§ Work task:
The records follow. Filter them to the lines that hold "info".

§ Material shown:
+ + + + +
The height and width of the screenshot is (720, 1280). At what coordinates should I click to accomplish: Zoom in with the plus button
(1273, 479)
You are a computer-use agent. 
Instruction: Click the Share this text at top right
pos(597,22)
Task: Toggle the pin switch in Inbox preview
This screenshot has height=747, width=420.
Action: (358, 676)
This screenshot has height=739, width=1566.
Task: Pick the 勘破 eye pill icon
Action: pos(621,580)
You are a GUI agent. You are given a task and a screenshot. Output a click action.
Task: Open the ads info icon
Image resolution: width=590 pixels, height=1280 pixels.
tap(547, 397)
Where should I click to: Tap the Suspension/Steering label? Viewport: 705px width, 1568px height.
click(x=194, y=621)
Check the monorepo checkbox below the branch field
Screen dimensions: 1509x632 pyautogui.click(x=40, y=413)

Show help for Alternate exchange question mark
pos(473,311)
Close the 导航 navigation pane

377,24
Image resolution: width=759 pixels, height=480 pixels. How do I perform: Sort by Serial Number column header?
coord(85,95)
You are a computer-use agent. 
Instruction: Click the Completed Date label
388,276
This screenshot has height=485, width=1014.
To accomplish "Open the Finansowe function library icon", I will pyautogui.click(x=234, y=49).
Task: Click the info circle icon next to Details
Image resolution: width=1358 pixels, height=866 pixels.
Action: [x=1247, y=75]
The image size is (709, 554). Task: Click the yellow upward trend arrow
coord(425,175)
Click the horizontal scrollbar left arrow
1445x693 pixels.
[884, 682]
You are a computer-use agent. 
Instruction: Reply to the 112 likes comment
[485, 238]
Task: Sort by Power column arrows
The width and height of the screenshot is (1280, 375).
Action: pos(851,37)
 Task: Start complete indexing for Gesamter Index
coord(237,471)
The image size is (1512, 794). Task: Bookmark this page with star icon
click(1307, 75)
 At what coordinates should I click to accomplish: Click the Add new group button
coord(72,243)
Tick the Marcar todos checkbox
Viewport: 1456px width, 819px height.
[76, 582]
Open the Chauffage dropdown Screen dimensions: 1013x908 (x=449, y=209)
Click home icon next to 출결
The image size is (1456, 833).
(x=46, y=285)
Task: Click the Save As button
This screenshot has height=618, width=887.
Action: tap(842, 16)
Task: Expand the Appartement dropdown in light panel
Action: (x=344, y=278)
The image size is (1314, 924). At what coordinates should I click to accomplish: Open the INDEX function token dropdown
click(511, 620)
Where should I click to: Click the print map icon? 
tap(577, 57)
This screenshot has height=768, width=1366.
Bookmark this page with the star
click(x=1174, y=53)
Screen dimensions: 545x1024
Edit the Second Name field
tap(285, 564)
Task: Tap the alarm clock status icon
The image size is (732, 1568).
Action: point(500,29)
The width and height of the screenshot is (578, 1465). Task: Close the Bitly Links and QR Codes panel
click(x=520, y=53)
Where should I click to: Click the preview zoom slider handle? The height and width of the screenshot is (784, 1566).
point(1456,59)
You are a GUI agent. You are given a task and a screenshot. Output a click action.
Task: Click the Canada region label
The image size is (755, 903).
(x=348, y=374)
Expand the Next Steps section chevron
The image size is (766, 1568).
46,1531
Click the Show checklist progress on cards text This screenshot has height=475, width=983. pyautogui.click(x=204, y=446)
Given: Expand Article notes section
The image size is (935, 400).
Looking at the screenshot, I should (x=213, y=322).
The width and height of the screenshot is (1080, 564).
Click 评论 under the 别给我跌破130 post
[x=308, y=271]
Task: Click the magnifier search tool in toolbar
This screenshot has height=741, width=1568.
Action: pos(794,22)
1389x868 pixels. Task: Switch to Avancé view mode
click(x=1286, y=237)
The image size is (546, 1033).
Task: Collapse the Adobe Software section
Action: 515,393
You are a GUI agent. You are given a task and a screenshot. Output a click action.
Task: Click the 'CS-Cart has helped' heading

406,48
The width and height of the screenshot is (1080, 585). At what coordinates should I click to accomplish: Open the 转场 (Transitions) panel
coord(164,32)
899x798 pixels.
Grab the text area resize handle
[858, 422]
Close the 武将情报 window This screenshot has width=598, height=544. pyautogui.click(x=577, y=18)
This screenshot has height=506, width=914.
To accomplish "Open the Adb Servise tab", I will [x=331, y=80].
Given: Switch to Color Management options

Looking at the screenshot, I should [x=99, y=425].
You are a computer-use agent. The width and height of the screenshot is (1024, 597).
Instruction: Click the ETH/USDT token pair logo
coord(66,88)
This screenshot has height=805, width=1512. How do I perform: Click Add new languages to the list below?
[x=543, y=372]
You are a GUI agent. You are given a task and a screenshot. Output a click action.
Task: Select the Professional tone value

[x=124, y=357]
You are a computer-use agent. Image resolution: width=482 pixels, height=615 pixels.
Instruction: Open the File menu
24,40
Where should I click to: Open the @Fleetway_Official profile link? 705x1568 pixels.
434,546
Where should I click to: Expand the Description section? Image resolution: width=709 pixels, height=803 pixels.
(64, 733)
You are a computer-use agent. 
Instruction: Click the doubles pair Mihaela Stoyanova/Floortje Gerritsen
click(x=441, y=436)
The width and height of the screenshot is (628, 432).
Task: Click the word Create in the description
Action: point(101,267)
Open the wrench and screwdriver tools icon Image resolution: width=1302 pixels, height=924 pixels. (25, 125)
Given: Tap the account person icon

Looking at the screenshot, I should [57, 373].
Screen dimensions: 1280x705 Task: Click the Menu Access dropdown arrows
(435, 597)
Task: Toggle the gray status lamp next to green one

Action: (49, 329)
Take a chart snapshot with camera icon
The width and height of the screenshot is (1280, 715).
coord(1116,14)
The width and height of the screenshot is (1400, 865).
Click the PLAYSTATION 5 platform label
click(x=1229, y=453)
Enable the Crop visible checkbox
+ + + + +
§ Your solution:
Task: Open the ads info icon
Task: Click the info circle icon next to Details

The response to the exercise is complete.